Beberapa pasal yang superbody dan membunuh kewenangan Polri-KPK di antaranya:

Pasal 8A ayat (1) UU Kejaksaan menyatakan: 'Dalam menjalankan tugasnya, Jaksa beserta anggota keluarganya wajib mendapatkan pelindungan diri dan pelindungan dari Negara dari ancaman yang membahayakan diri, jiwa, dan/atau harta benda'.

Baca Juga: 'Bubarkan' Kelas, Dosen FEB UI Serukan Mahasiswa Demo Indonesia Gelap: Napas Kita Harus Dilatih Lari Panjang!

Dalam Undang-Undang Dasar Negara Republik Indonesia Tahun 1945 sudah jelas dikatakan, semua warga negara berhak mendapatkan perlindungan dan persamaan di mata hukum (equality before the law). Artinya, jaksa juga sama. Kalau ada perbuatan menyimpang dari hukum, wajib pula mendapat sanksi hukum.

Pasal 8 ayat (5) Undang-Undang Kejaksaan Nomor 16 Tahun 2004 (UU Existing), disebutkan bahwa Jaksa yang diduga melakukan tindak pidana maka pemanggilan, pemeriksaan, penggeledahan, penangkapan dan penahanan terhadap jaksa yang bersangkutan hanya dapat dilakukan atas izin Jaksa Agung.

Pasal 8 ayat (5) RUU Kejaksaan disebutkan bahwa dalam hal melaksanakan tugas dan wewenangnya, pemanggilan, pemeriksaan, penggeledahan, penangkapan, penahanan Jaksa hanya dilakukan atas izin Jaksa Agung.

Pasal 12 Ayat 11 yang mengatur bahwa jika dalam waktu 14 hari polisi tidak menanggapi laporan masyarakat, maka masyarakat dapat langsung melaporkannya ke Kejaksaan. Pasal tersebut juga memberikan kewenangan kepada Jaksa untuk menerima laporan masyarakat secara langsung. Ini harus hati-hati. Dalam sistem peradilan pidana kita, kewenangan Polri sebagai penerima laporan sudah selaras, kecuali untuk tindak pidana khusus seperti korupsi di mana Kejaksaan memang memiliki kewenangan khusus dalam penyidikan.

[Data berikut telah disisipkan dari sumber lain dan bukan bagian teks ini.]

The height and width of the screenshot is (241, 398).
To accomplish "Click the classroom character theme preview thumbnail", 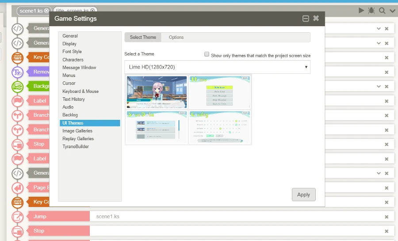I will [x=157, y=92].
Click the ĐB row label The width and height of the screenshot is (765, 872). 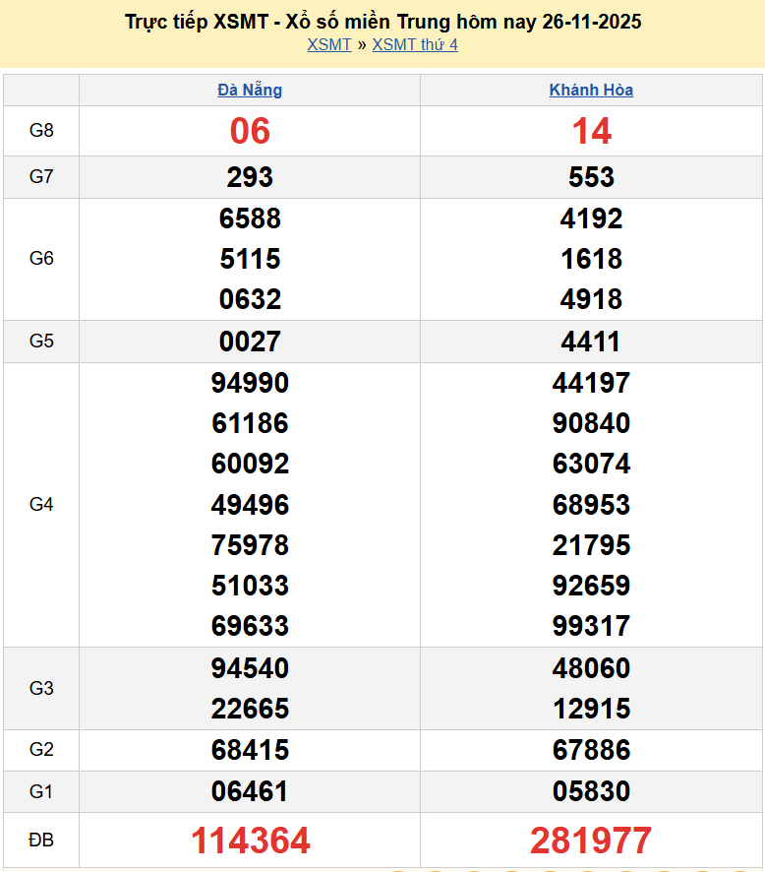pyautogui.click(x=41, y=841)
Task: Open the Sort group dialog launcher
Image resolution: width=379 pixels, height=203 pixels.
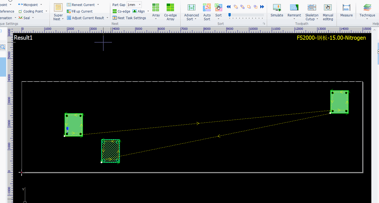Action: click(x=264, y=24)
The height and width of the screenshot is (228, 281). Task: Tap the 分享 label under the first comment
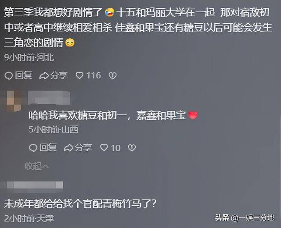pyautogui.click(x=59, y=75)

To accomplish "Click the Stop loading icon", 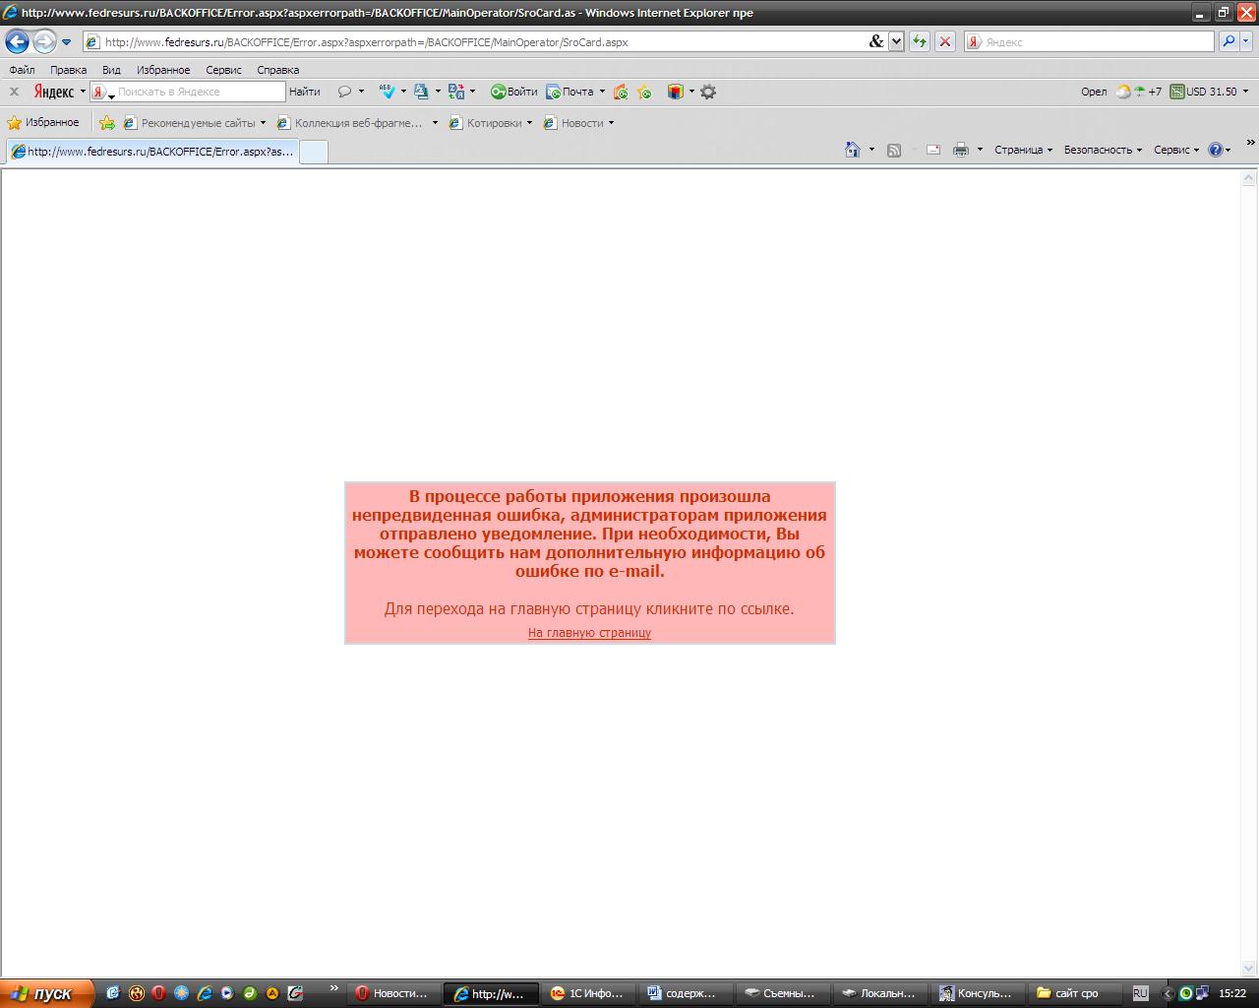I will 944,41.
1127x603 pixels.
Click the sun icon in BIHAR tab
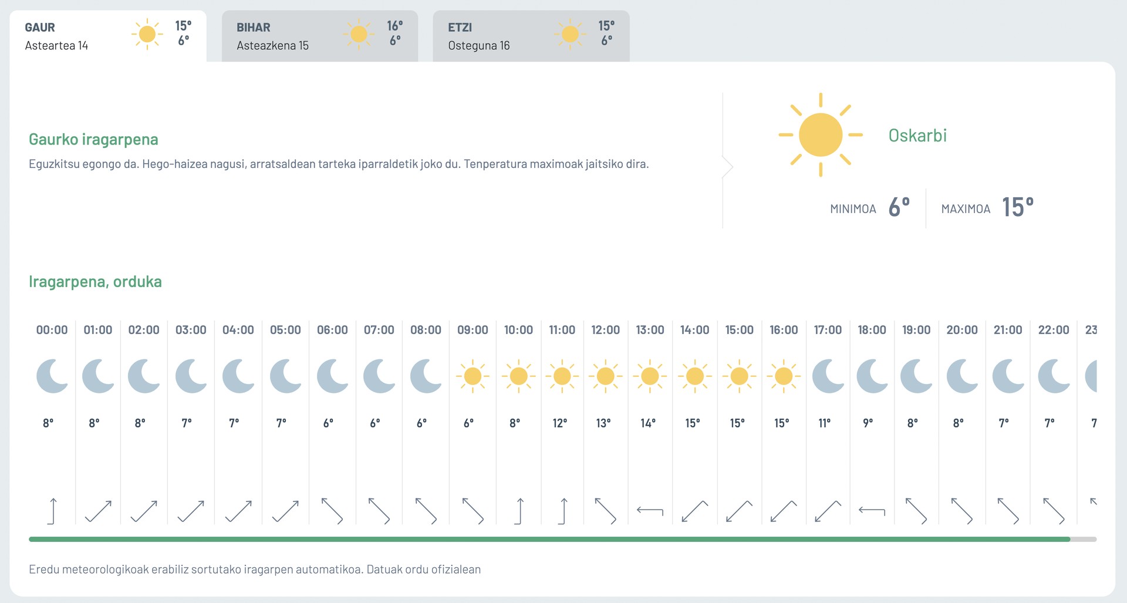[x=359, y=35]
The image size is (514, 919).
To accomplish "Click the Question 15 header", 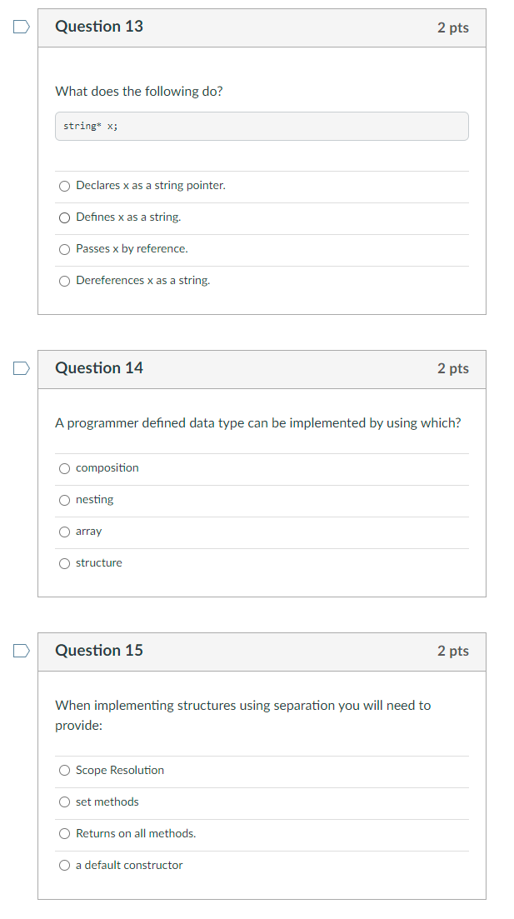I will [98, 650].
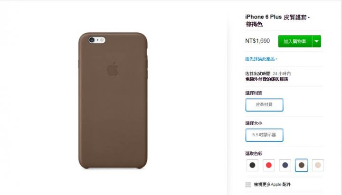The height and width of the screenshot is (195, 342).
Task: Add the leather case to cart with 加入購物車
Action: (295, 41)
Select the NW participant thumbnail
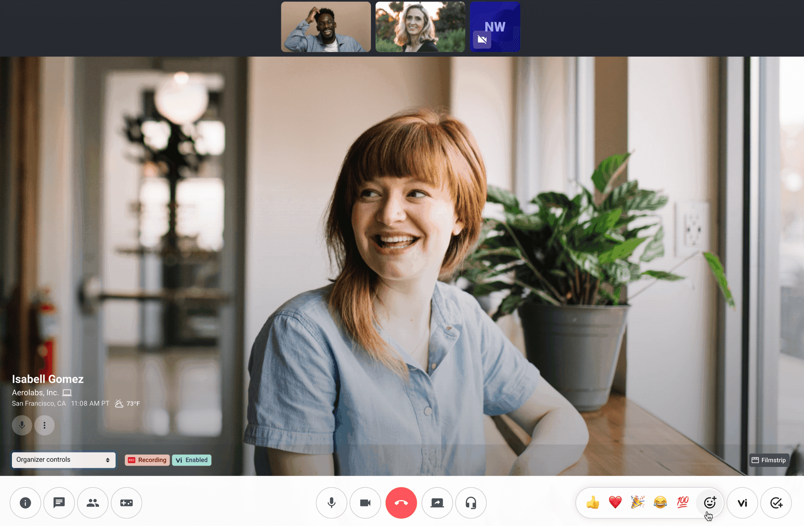The height and width of the screenshot is (526, 804). pos(495,27)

Hal ini sangat bertentangan dengan KUHAP dan putusan Mahkamah Konstitusi. Kewenangan Jaksa untuk menyatakan sah tidaknya penangkapan dan penahanan ini merusak mekanisme yang sudah selaras. Ini dapat menimbulkan conflict of norms dan ketidakpastian hukum.

Perubahan kewenangan kejaksaan berdasarkan UU Nomor 16 Tahun 2004 yang telah diperluas melalui perubahan atas UU Nomor 11 Tahun 2021 ini. Dimana perubahan ini, termasuk kewenangan untuk melakukan penyadapan dan intelijen, menurutnya sudah cukup luas.

Ahmad Junaedi Karso yang merupakan dosen Ilmu Pemerintahan pada Fakultas Ilmu Sosial dan Ilmu Politik di Universitas Muhammadiyah, Makassar, Sulawesi Selatan, mengatakan bahwa alasan apapun tidak dibenarkan selama UU yang dibuat oleh DPR terlalu pro kepada satu instansi penegak hukum (Kejaksaan).

"Karena pada hakekatny membunuh, mengamputasi kewenangan penegak hukum (Polri-KPK) tidak sesuai dengan pancasila sila ke-3, yaitu: “Persatuan Indonesia” dan Pasal 30 ayat (4) UUD 1945," ucapnya.

Ia menambahkan, "Keberadaan dalam Undang-Undang Nomor 11 Tahun 2021 tentang Kejaksaan itu harus ditinjau ulang dan dikembalikan kepada Undang-Undang Nomor 16 Tahun 2004 tentang kejakasaan, karena bertentangan dengan asas-Asas Umum Pemerintahan yang baik tersebut menurut Pasal 10 Undang-Undang Nomor 30 Tahun 2014 Tentang Administrasi Pemerintahan," imbuh penerbit buku bersertifikat Hak Kekayaan Intelektual (HAKI) dengan tema mengenai hukum dan pemerintahan itu.